1.16.2009

On Reading: A Footnote

Publisher’s Weekly recently reported that bookstore sales dropped thirteen percent last November, the latest month surveyed. At the same time, not a week goes by when we don’t hear about another bookstore closing often a very fine one that you’d never expect to close or want to learn they had to.

How are we to reconcile these two facts with the apparent rise of literary reading discussed in yesterday’s posting?

The widely reported “surge” in library circulation, one that has been observed at libraries throughout this country, is one very plausible explanation. According to the Seattle Times, the Seattle area’s two library systems each loaned more that a million more items in 2008 than in the previous year.

The article cites the director of the King County Library System in Seattle who commented: “It’s an adage in the library world that the level of use or circulation at public libraries is inversely proportionate to the state of the economy. When the economy’s down, when things are tough, people come to libraries.”

Similarly, a headline in the Wall Street Journal yesterday read: “Folks Are Flocking to the Library.” The article then describes several libraries throughout the country that have experienced a sharp increase in library attendance and circulation

These leaves open the question of what individuals are doing at the library. Are they checking job listings on the computer or doing their e-mailing? Are they watching videos on You Tube or downloading their favorite music album? Or could it be that they are actually going to the library to read a book or to check one out?
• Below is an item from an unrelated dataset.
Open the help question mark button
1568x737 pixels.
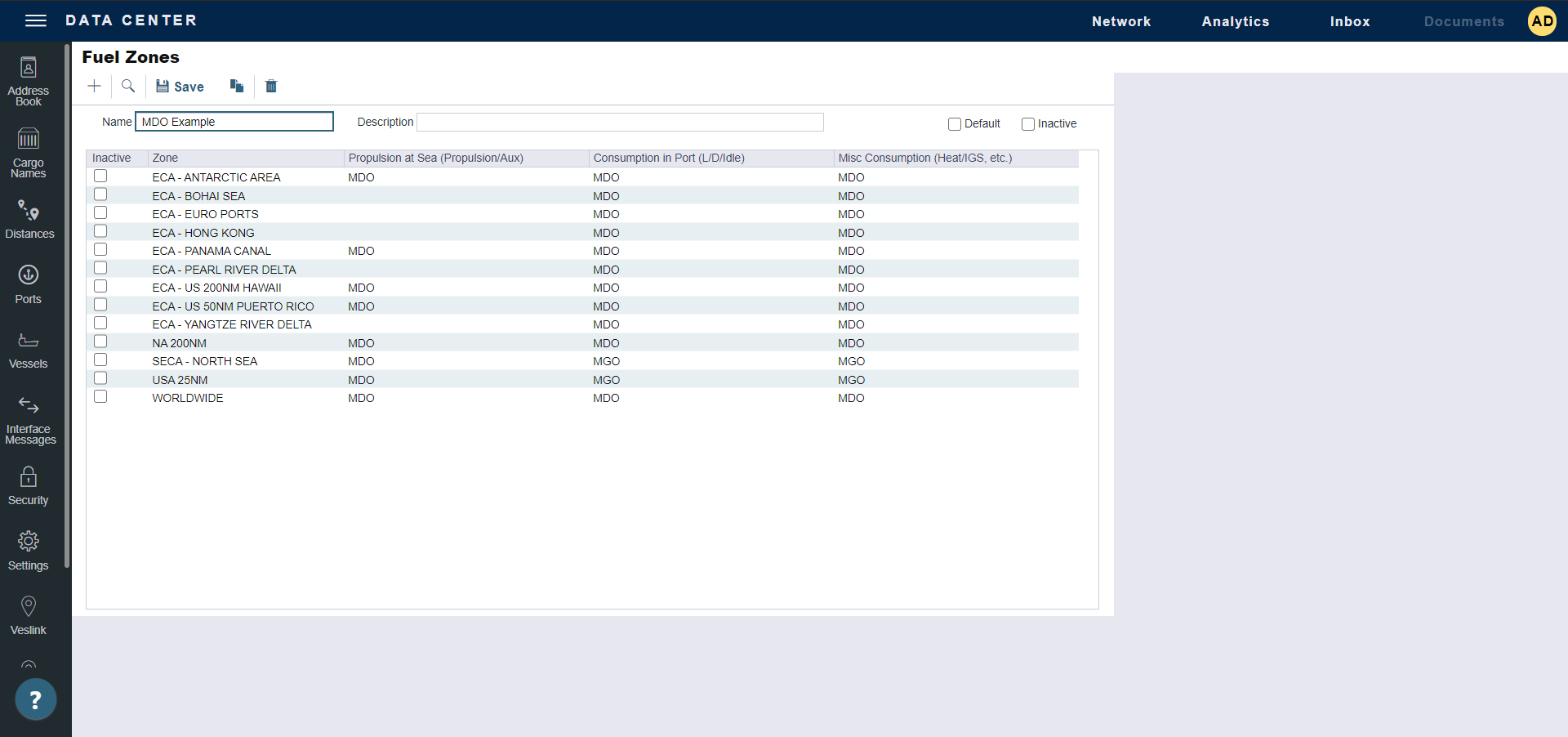point(35,699)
Perhaps then the NEA report of an increase in literary reading is occurring in spite of all those bookstore closings and the declining sales at those that have managed to remain in business. People may be a going to the library to check out the books they would like to read or that they can no longer afford to purchase. As the president of the American Library Associated observed the other day “people are discovering that you don’t have to spend anything to read a book if you have a library card.”